===== Records for processing =====
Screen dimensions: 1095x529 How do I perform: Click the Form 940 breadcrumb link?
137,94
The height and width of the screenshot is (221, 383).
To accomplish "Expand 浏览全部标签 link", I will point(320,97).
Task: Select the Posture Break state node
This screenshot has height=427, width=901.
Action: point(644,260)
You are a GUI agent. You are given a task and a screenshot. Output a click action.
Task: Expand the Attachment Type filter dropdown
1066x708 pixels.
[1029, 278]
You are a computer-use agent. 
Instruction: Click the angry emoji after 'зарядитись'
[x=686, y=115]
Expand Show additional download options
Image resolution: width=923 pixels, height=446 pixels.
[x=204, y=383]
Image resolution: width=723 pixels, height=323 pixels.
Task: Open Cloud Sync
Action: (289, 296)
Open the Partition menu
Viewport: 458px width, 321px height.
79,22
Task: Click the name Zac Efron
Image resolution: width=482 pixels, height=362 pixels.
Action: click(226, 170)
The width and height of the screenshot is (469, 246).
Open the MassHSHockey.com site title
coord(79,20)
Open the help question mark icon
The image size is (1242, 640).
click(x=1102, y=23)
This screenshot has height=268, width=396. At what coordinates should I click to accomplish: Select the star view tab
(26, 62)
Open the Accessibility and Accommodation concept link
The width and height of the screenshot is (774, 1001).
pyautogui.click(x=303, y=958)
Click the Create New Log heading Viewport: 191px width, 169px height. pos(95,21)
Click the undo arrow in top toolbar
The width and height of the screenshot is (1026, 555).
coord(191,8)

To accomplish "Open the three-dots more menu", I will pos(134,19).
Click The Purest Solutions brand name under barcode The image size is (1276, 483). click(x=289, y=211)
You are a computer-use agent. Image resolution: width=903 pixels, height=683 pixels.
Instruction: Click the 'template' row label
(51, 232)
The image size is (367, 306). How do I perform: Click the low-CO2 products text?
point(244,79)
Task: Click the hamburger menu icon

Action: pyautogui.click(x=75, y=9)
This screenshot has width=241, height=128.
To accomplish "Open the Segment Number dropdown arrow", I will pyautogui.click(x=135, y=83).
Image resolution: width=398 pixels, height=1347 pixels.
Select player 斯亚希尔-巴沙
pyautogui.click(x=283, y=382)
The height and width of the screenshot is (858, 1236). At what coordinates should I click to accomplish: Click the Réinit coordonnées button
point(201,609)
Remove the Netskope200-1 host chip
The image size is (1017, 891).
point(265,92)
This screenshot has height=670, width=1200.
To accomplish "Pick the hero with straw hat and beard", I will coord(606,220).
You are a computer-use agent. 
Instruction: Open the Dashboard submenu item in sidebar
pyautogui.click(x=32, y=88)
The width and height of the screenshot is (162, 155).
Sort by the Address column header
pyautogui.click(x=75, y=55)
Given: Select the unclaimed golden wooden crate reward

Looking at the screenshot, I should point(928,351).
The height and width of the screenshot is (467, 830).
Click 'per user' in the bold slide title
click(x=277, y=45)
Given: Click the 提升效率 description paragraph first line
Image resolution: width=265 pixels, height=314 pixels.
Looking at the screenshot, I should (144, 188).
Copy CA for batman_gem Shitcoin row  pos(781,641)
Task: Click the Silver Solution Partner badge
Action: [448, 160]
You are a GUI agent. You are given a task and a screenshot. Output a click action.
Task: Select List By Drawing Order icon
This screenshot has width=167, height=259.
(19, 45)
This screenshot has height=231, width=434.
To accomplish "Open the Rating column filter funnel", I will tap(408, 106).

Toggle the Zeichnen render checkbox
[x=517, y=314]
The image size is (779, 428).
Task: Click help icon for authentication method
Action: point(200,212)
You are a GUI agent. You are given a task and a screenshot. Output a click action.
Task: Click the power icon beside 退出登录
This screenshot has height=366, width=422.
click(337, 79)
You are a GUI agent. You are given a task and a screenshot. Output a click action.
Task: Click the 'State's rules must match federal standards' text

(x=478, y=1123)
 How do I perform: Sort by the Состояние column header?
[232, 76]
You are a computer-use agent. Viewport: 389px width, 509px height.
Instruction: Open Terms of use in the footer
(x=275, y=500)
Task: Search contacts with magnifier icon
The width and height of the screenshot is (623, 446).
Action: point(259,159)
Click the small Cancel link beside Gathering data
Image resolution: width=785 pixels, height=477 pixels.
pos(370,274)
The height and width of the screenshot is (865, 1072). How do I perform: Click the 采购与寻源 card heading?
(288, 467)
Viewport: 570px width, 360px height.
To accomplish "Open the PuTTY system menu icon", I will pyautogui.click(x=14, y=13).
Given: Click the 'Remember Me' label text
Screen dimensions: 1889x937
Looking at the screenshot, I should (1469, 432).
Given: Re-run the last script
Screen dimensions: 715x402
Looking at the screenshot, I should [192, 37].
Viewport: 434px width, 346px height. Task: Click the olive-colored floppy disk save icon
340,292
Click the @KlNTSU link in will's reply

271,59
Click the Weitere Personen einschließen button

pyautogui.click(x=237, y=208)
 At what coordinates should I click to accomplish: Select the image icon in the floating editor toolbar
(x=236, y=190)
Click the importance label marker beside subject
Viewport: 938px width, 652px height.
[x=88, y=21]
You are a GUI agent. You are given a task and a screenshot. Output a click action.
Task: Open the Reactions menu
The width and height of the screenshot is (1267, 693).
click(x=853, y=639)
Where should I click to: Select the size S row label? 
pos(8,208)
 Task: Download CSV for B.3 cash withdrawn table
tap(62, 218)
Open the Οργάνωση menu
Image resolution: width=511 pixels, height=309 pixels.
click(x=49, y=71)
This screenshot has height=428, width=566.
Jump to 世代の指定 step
=====
◆ **Task**
What is needed is a verbatim copy of every line in the records above from the one containing "Toggle the Zeichnen render checkbox" down to the one containing "Task: Click the power icon beside 退出登录", both included, and nothing more.

◆ **Exercise answer**
Toggle the Zeichnen render checkbox
[x=517, y=314]
The image size is (779, 428).
Task: Click help icon for authentication method
Action: point(200,212)
You are a GUI agent. You are given a task and a screenshot. Output a click action.
Task: Click the power icon beside 退出登录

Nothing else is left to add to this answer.